For kittens believed to have no more than routine risk of exposure to FPV, FCV, or FHV-1, administration of FVRCP vaccines is recommended starting no sooner than 6 weeks of age, with boosters every 3 to 4 weeks until 16 weeks of age. Older kittens and adult cats with unknown vaccination history should receive two killed or two modified-live FVRCP doses 3 to 4 weeks apart. For kittens believed to have high risk of exposure to FPV, such as those housed in animal shelters or pet stores, modified-live FPV-containing vaccines can be administered as early as 4 weeks of age, particularly during an outbreak. However, intranasal administration of modified-live FVRCP vaccines instead of or in addition to parenteral administration of modified-live FVRCP vaccines may be superior for protection against FCV and FHV-1 in these environments.

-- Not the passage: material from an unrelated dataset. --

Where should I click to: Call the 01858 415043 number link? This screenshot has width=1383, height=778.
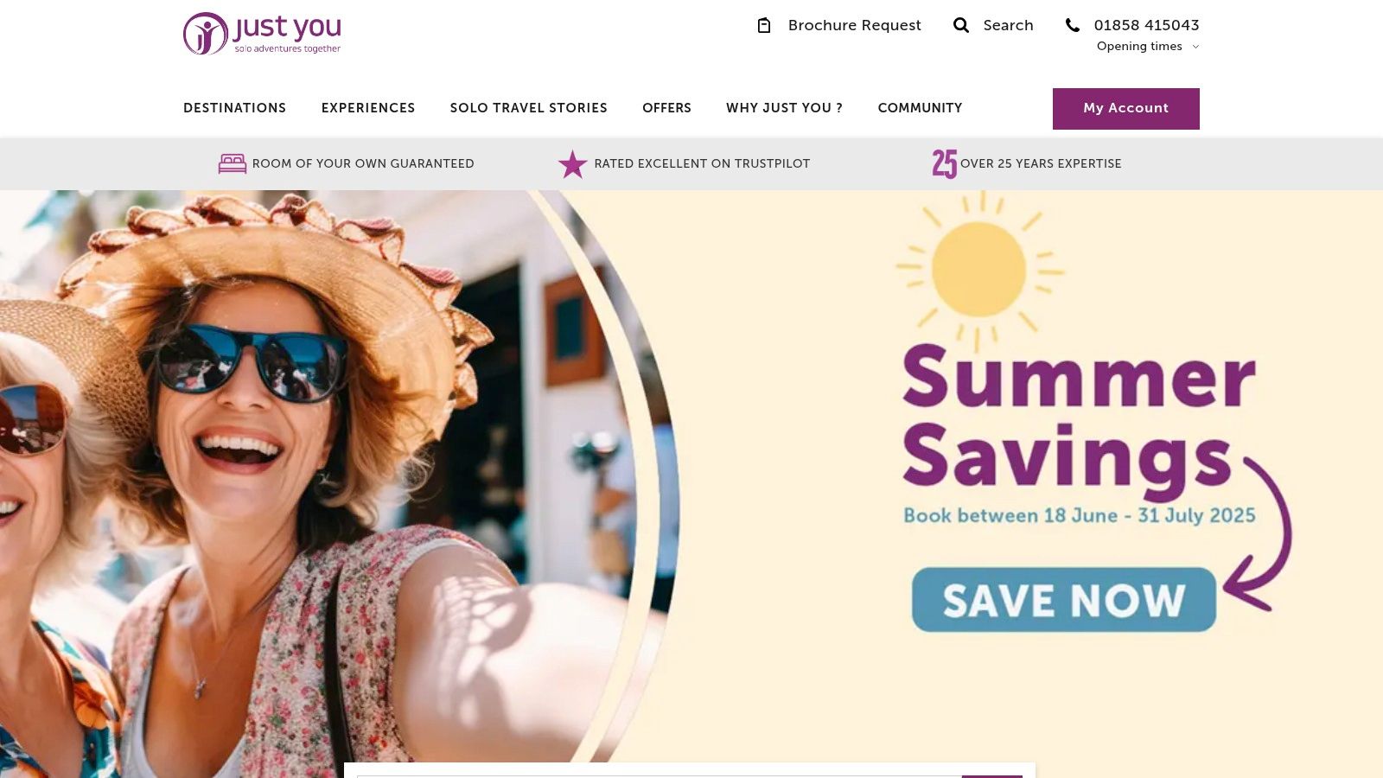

The current AAFP/ISFM Advisory Panel recommends a booster FVRCP vaccine 1 year later. According to several challenge studies, administration of FVRCP vaccines does not appear to be needed more frequently than every third year after the 1-year booster vaccine; the duration of immunity may be much longer, particularly for FPV. As previously discussed, serologic test results for antibodies against FPV, FCV, and FHV-1 can be used to help determine vaccine needs (Lappin et al., 2002). (Validated serologic tests are available from New York State Veterinary Diagnostic Laboratory, Ithaca, and Heska Corporation, Loveland, Colorado).